Currently I'm reading Remembering the Bones by Frances Itani. In it she wrote that..."even after horrible events....we are sometimes blessed with a moment of unexpected joy. We learn to grasp, to hold tightly to these moments for the short time they exist."

She's right. In spite of everything, we too have experienced moments of joy and we are very grateful for them. Here's one of them...a four generation visit with my mother, Aaron and Lauren.



And now a challenge to myself  - to post something here, every day for the next week!


Friday, 15 May 2020

Infill Housing #21

Of course # 77 Kenora has departed from its life on Kenora St. The bricks, wood, stairs, plaster, stone, windows...all of it was carted away to landfill, after it was demolished on May 4th. As I stood there, taking photos of it's destruction, I asked myself why. Why was I torturing myself by watching this dreaded act? A very old-fashioned phrase popped into my head. I simply felt I was bearing witness to the loss of yet another of Ottawa's heritage homes.
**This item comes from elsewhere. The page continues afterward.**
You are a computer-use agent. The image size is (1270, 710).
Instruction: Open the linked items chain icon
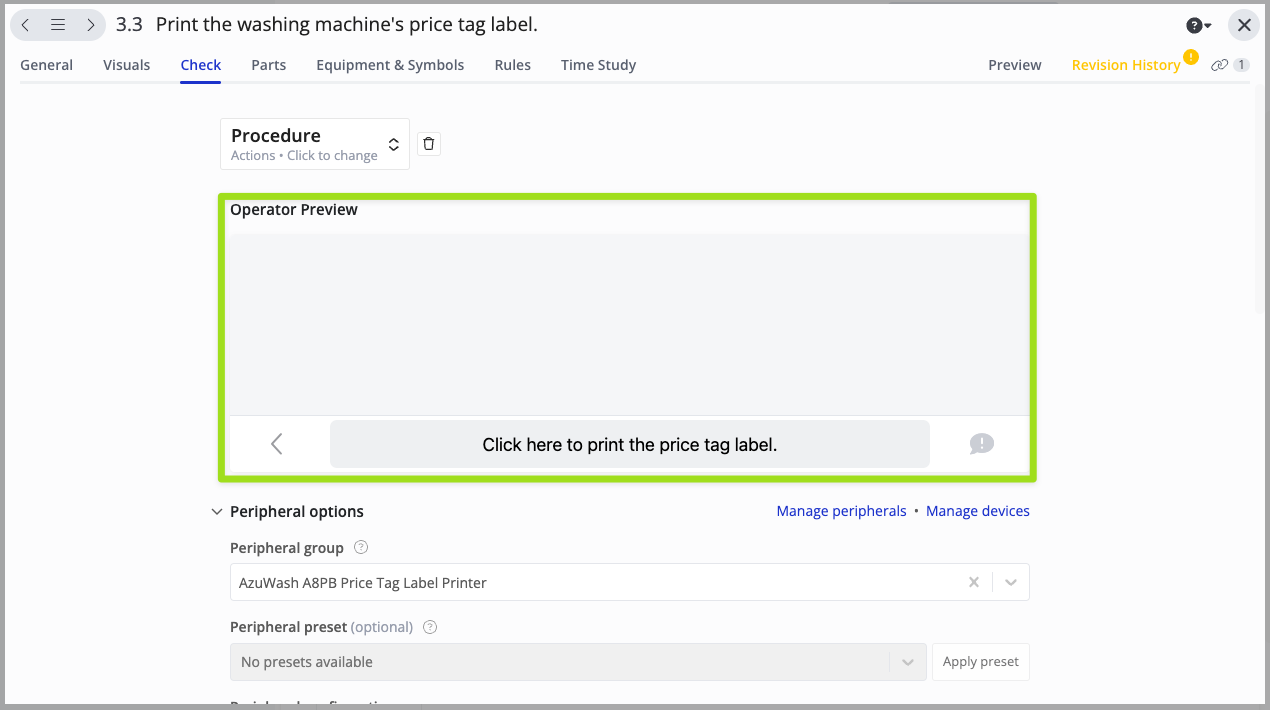1219,65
So here, for the record, is how you demolish a house.

7:38 AM






This pumper truck was a welcome addition to the usual house destruction process. It prevented the clouds of dust  that usually result. 


When I saw the staircase I thought of the kids who grew up here and all the times they must have run up and down those stairs.

Note the way the front door arch is echoed in the archway between the living room and dining room.






9:44 AM

By 11:35 it was pretty well gone. 

And so, at the end of the day, with it's mission accomplished, the monster bowed it's head.



Saturday, 2 May 2020

Infill Housing #20

It's all over but the crying

Well, this has been like a long drawn-out death, but we're almost at the finish line. Over the last couple of weeks some preliminary water work was done in front of #77. This involved a lot of commotion and non-stop noise. Even with doors and windows closed, the relentless pounding was enough to drive you crazy.




It was a relief to have that work finished. This past week was quiet, until the dreaded excavator was dropped off yesterday. A few of us old-timers went out when it arrived. We all agreed that of the five houses that we've lost on our block so far, this house is the prettiest. It will be destroyed on Monday.



#77, Facing the gallows

I must admit that I was impressed to learn that the new owners have saved a few items from the house. They gave away a claw foot tub, the furnace, and some lovely French doors. I'm glad to know that not everything will end up in landfill. They will be re-using some of the leaded windows themselves and offered the remainder to neighbours. We'll hang ours,  as a remembrance of a time when houses were built  with high quality materials, integrity,  style and craftsmanship.